Congress had, in 1780, promised Continental officers a lifetime pension of half their pay when they were discharged. Financier Robert Morris had in early 1782 stopped army pay as a cost-saving measure, arguing that when the war finally ended the arrears would be made up. Throughout 1782 these issues were a regular topic of debate in Congress and in the army camp at Newburgh, and numerous memos and petitions by individual soldiers had failed to significantly affect Congressional debate on the subject.
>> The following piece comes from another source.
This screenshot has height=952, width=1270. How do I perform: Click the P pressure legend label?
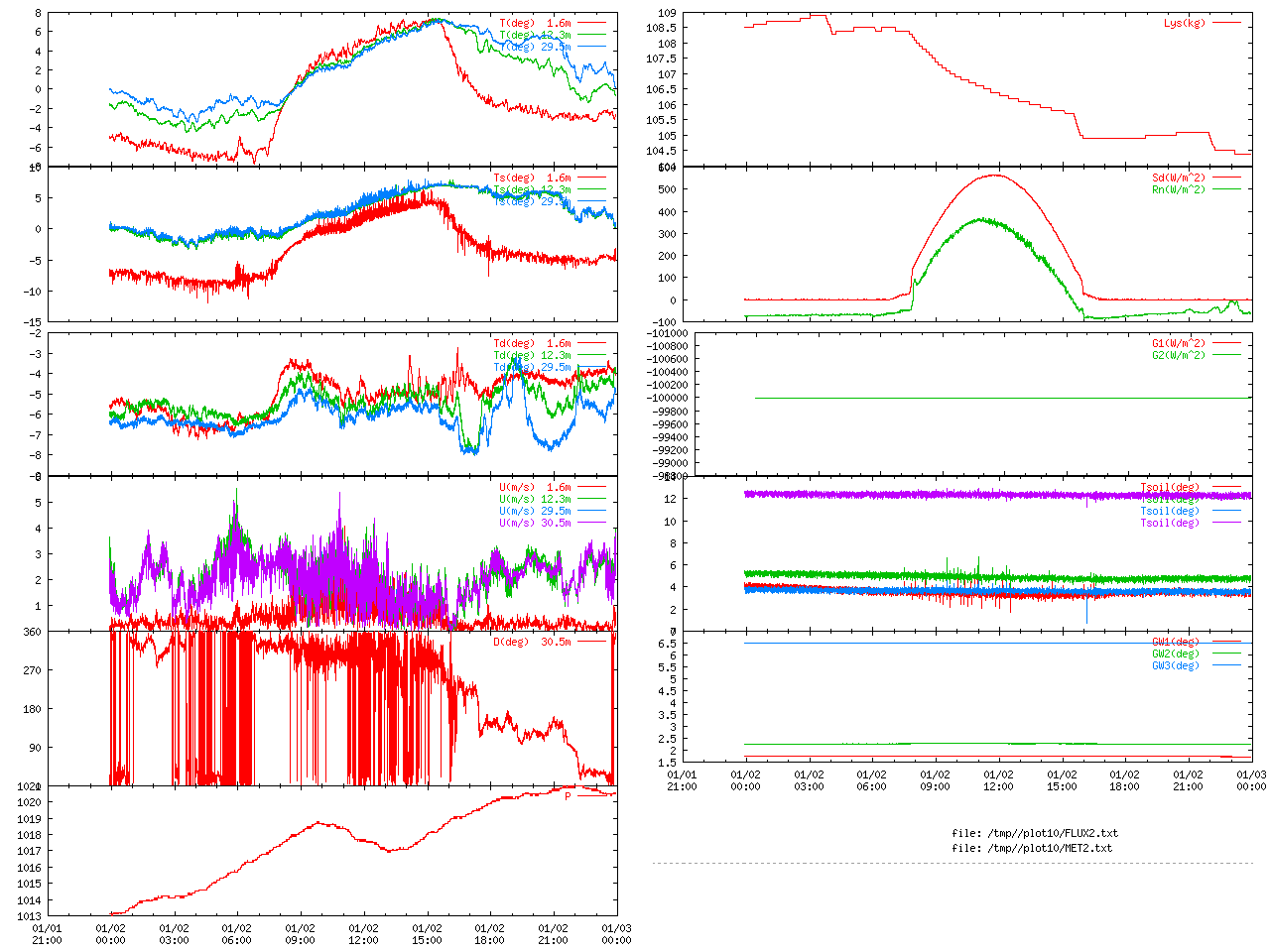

A number of officers organized under the leadership of General Henry Knox and drafted a memorandum to Congress. Signed by enough general officers that it could not be readily dismissed as the work of a few malcontents, the memo was delivered to Congress by a delegation consisting of General Alexander McDougall and Colonels John Brooks and Matthias Ogden in late December 1782. It expressed unhappiness over pay that was months in arrears, and concern over the possibility that the half pay pension would not be forthcoming. In the memo, they offered to accept a lump sum payment instead of the lifetime half pay pension. It also contained the vague threat that "any further experiments on their [the army's] patience may have fatal effects." The seriousness of the situation was also communicated to Congress by Secretary at War Benjamin Lincoln.

==Actions of Congress==
Congress was bitterly divided on the subject of finance, with Rhode Island preventing action. The treasury was empty, and Congress lacked the power to compel the states to provide the necessary funds for meeting its obligations. An attempt to amend the Articles of Confederation to allow Congress to impose an import tariff was decisively defeated by the states in November 1782, and some states had enacted legislation forbidding their representatives from supporting any sort of lifetime pension. Members of the "nationalist" faction in Congress who had supported the tax proposal (including Robert Morris, Gouverneur Morris, James Madison, and Alexander Hamilton) believed that the army funding issues could be used as a lever to gain for Congress the ability to raise its own revenue. They took action and Kohn identifies three main leaders of the "conspiracy": Hamilton, Robert Morris, and Gouverneur Morris. Jack N. Rakove emphasizes the leadership of Robert Morris.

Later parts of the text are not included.